While the Genesis X Concept coupe is still only a concept, the queue of buyers for Kia’s EV6 should be instant and long – because while it has the dazzling looks of a motor show concept, it’s in fact the production-ready version due on sale in the third quarter of this year.

If the Stinger turned heads when it reached Australia in 2018, the EV6 should move image perceptions of Korean cars a big step forward.

There’s no word on price yet, but estimates have suggested at least $100,000.

And wouldn’t you pay that for something that looked so sharp, reached 100 kmh in 3.5 seconds and ran up to 510 kms on a single battery charge?

Most people know that Hyundai and Kia motor vehicles are cousins under the skin, coming from the same vast Hyundai industrial corporation that also builds everything from high-speed trains to supertankers.

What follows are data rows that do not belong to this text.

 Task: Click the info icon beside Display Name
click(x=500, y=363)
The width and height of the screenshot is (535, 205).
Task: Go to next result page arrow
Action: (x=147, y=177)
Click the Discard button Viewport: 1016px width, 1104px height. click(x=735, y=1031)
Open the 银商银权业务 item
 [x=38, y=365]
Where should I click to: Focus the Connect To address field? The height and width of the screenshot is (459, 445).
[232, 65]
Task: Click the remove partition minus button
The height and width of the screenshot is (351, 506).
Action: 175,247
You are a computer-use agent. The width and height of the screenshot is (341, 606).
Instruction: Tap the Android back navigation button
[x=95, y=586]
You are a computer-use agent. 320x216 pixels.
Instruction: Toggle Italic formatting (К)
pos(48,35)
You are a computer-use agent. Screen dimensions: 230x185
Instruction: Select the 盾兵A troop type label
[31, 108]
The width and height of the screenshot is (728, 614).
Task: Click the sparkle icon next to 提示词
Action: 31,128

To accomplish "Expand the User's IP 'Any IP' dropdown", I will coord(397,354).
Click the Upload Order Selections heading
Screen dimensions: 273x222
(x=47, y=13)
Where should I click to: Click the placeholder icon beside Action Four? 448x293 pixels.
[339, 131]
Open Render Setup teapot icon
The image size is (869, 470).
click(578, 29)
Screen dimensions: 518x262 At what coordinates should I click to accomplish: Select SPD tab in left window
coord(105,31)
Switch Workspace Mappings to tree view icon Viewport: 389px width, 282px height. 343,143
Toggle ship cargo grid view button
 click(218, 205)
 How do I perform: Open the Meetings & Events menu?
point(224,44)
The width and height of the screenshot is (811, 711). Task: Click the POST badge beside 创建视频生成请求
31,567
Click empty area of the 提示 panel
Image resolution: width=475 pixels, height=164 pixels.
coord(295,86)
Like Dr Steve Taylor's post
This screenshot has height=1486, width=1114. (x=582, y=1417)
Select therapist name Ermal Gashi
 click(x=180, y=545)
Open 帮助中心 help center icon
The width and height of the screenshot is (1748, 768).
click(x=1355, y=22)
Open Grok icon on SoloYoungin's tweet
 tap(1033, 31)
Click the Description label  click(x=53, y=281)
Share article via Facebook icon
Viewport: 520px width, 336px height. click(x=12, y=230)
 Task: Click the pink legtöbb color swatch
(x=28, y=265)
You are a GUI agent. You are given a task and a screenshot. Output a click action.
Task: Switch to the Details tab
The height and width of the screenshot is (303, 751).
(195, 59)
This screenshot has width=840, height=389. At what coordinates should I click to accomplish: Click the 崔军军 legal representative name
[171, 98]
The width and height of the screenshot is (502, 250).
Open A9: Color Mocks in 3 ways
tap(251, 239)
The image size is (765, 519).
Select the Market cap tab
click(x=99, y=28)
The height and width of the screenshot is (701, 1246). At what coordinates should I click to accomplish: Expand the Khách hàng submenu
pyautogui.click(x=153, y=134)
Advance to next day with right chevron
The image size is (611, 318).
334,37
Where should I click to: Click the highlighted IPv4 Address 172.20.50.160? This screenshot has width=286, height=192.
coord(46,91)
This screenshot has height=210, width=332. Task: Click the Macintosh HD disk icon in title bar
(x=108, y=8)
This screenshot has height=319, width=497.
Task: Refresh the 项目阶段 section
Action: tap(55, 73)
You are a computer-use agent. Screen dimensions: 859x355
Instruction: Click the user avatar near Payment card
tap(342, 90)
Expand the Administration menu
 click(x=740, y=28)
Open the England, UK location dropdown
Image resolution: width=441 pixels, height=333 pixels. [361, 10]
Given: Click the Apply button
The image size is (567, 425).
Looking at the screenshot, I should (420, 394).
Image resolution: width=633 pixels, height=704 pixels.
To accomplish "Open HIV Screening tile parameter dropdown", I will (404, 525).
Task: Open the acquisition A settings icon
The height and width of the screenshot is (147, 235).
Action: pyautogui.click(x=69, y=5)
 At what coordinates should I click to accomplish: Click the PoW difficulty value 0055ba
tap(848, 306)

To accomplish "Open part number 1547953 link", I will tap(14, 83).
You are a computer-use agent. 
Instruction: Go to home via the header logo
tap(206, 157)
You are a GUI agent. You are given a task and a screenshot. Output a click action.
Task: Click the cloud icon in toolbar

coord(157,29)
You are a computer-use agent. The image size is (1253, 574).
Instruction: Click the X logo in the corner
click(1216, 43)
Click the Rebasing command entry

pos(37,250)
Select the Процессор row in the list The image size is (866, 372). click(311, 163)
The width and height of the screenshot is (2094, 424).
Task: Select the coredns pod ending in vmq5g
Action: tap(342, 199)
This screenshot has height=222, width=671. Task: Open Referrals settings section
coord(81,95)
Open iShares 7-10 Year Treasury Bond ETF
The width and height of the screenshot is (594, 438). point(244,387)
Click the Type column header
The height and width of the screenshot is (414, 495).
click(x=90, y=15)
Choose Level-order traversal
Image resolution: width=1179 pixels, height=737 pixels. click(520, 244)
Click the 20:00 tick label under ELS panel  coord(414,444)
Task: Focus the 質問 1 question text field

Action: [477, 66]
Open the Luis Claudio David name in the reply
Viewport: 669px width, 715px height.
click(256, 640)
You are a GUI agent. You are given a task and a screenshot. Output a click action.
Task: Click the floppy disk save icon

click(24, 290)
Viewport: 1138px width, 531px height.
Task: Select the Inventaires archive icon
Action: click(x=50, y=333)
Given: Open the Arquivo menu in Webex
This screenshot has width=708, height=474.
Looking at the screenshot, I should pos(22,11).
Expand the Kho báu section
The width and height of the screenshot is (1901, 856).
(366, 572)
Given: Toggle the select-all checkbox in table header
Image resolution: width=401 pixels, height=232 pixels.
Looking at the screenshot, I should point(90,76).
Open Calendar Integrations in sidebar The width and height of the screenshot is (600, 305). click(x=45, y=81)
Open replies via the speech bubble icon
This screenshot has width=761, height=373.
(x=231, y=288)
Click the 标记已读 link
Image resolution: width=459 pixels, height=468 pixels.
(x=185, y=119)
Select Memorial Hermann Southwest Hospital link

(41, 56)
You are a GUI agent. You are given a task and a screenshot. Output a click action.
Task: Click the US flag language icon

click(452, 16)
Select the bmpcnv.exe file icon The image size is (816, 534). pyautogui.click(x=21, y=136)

Unsurprisingly, their product ranges are similar – if outwardly different – across most vehicle segments, meaning there’s nothing surer than that we can soon look forward to Hyundai’s own take on the Kia EV6 built around the group’s first dedicated EV chassis.

It’s the chassis that allows the EV6 to look so different.

While many Luddites wring their hands about the arrival of all-electric power, designers are enjoying unprecedented scope to improve the shape, interior space and dynamics without the need to place bulky and redundant internal combustion engines, multi-speed gearboxes, differentials and fuel tanks.

It’s an exciting time for the automotive industry.

Whatever your preferred make, it will have an electric car soon.

The Koreans, along with the Chinese and Japanese, are going to be fast off the grid to persuade you it’s one of theirs.